▸ WHAT TO WORK ON: For each line of the data that includes the word "données", copy the line.

▸ DATA UNDER STUDY:
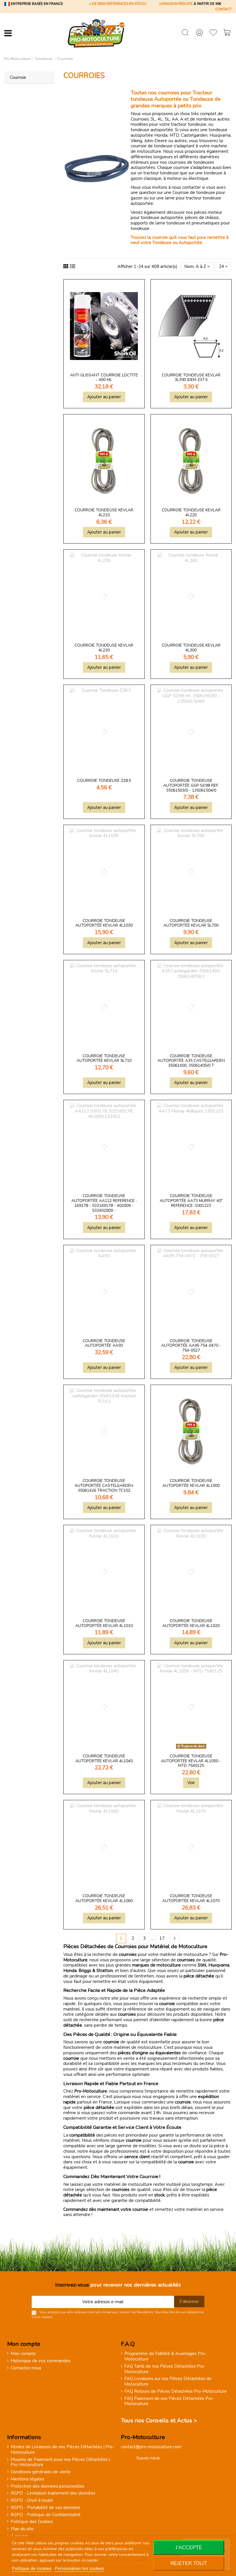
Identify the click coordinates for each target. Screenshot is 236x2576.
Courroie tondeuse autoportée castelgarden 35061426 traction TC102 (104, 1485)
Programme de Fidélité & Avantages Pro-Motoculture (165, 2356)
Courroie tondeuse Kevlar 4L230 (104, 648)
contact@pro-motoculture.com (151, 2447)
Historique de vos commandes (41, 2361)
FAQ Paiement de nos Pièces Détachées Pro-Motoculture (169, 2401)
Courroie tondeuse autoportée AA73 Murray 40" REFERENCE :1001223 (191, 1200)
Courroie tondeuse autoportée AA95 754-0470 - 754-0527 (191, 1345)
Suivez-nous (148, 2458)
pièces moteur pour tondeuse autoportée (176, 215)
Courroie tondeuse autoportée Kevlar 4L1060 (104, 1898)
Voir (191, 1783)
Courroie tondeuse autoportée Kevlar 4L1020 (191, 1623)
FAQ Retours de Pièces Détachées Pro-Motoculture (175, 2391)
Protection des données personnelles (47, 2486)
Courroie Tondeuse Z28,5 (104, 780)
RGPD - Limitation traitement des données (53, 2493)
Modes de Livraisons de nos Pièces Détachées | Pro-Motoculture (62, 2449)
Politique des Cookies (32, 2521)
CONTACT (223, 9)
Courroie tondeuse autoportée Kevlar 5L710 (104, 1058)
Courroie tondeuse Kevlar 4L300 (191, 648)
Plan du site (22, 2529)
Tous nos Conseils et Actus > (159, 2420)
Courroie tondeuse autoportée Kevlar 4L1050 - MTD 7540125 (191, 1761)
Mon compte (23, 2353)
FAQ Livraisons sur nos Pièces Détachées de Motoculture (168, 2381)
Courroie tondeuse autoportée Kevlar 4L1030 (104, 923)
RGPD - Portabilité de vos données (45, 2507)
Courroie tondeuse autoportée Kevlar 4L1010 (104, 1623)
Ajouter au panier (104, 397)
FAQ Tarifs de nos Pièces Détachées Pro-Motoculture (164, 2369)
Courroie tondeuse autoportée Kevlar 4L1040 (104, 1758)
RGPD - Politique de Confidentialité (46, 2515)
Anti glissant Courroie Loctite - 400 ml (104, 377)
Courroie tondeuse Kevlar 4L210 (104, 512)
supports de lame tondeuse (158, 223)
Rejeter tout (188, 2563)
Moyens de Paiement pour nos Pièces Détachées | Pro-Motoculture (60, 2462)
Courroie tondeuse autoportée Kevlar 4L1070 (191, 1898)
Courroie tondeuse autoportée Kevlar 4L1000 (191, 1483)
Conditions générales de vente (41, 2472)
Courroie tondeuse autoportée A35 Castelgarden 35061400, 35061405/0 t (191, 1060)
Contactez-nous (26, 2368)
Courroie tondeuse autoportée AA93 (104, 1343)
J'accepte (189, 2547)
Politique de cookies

▸ EXERCISE OUTPUT:
Protection des données personnelles (47, 2486)
RGPD - Limitation traitement des données (53, 2493)
RGPD - Portabilité de vos données (45, 2507)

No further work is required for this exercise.